It’s been a tough week for my faith in humanity. It started out at the water park this weekend, when several adults accused three girls of cutting in line for one of the rides. The girls maintained that they had been in line the entire time, but the two groups of adults kept insisting they’d cut. I assumed that they hadn’t seen the girls, as most of the accusers were behind us, the girls in front. One group of adults then jumped in front of the girls to get ahead in line, while the others just kept insisting that the girls line up again. We just let the girls go when it was their turn, but I didn’t realize that they were crying until Woo told me at the end of the ride. Then I got mad. These were children, trying to have fun at a WATER PARK, you know, a magical wonderland for children.
Then Monday, Woo came home upset. He’d been biking home, and a car honked at him when he stopped at a stop sign. Woo is a very conscientious cyclist. He has researched the rules of the road, and has been taught by both parents to respect them. He does, without fail, so I reassured him that he’d done no wrong, and should continue to stop at stop signs. I’ve also been honked at for stopping at stop signs when I am driving my car, so I knew how puzzling this could be.
This afternoon, I was making an appointment for Goose and missed a call from Woo. It was followed shortly after by an urgent text from Willy, asking that I “call now!!” I hung up on the doctor and called back. He reported that Woo had been in an accident, and that he needed to be picked up. I flew out of the house and drove to the spot on Woo’s route home (the long route that he takes because it is through the neighbourhood and less busy, the route we’d thought would be more safe).

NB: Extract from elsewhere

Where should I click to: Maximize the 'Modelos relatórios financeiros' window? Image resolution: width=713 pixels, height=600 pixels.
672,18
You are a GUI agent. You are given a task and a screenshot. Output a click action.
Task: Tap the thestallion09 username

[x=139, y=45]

When I arrived, he was standing at the side of the road talking on the phone with his dad. A neighbour* was standing beside him, keeping him company and keeping him calm. Woo’s bike was laying on the road, in pieces. I grabbed him in a hug and he started crying. He was bleeding and bruised and scared.

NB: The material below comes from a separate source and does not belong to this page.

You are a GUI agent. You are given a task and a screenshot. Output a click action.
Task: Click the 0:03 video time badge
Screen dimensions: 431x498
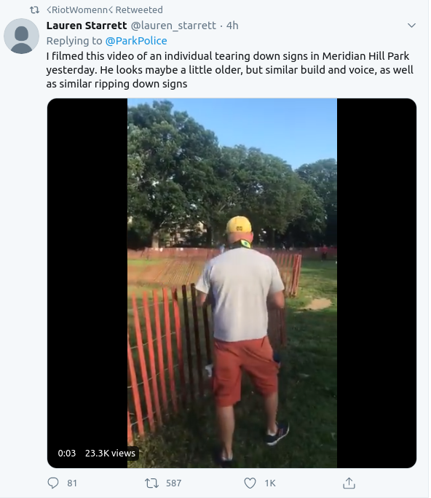click(67, 453)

Woo explained what happened, as best he could. He’d been riding on the road, about 1.5m from the curb. He heard the car come up behind him, and started moving closer to the curb when the driver honked at him, startling him. He looked at the car to see what the driver wanted and veered off into a brick mailbox. Hard. He didn’t understand why he’d been honked at, when he was doing nothing wrong.
To the driver of that car, the thing I don’t get, is how do you not stop? Woo is a clearly a child, in his school uniform, with his backpack on his back. He crashed his bike AS YOU WERE PASSING HIM. There is no situation where I would ever drive away from a cyclist who had crashed, especially not a child. As much as I am relieved that Woo is mostly OK, I am so angry at this driver. You have to be a special kind of horrible to keep driving. Now I am angry and scared that there are people out there who care so much about where they are going, or what they are doing, that they trample all over children (both literally and figuratively).

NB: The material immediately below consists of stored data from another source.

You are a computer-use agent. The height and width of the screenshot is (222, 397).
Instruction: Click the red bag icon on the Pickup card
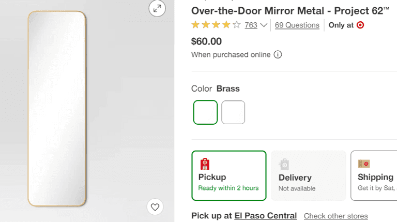[x=205, y=164]
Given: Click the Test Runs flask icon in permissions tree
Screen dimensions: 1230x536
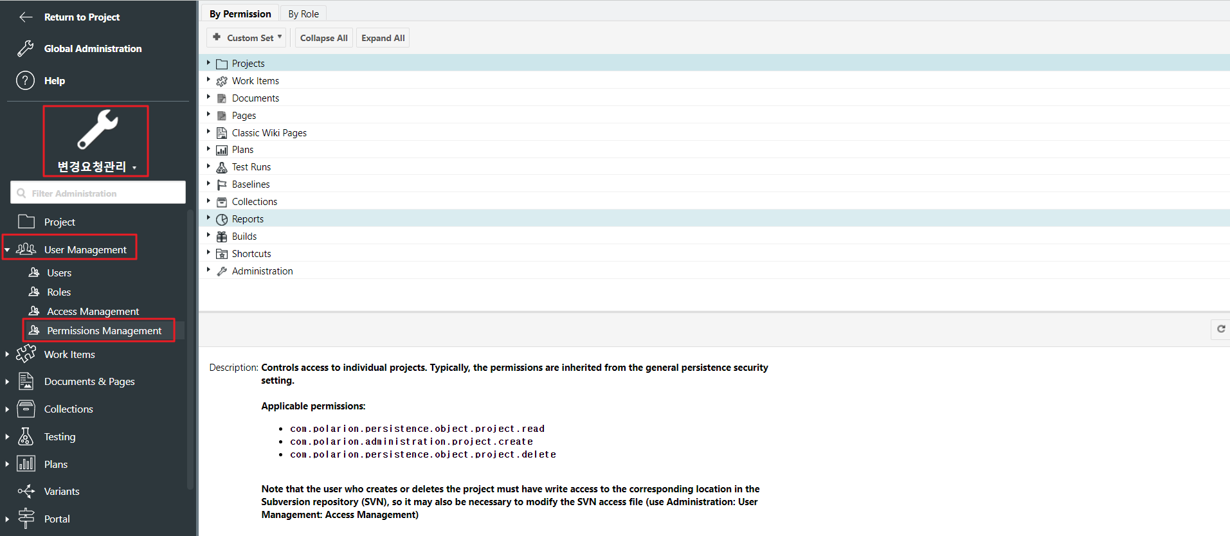Looking at the screenshot, I should [x=222, y=168].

*I am so grateful to the neighbour who stayed with Woo while he waited for me. He was the bright spot in an otherwise terrible event*
Woo’s bike, in pieces
Some of Woo’s wounds
That is terrible!
There’s a part of me that feels like–since Woo wasn’t badly hurt– maybe it’s better that the awful driver didn’t stop. Mainly because the neighbor was there, plus if the bad driver was enough of a jerk to honk at a kid and then drive on, he or she might not have been nice to Woo if they’d stopped. Adult or teenager– I’ve seen some bad behavior from drivers who thought they were justified in being jerks in their cars and getting out of them.
Thank you so much – This is a perspective that I had not considered, and you are so right – it is likely best that the driver did not stop. I really appreciate that viewpoint!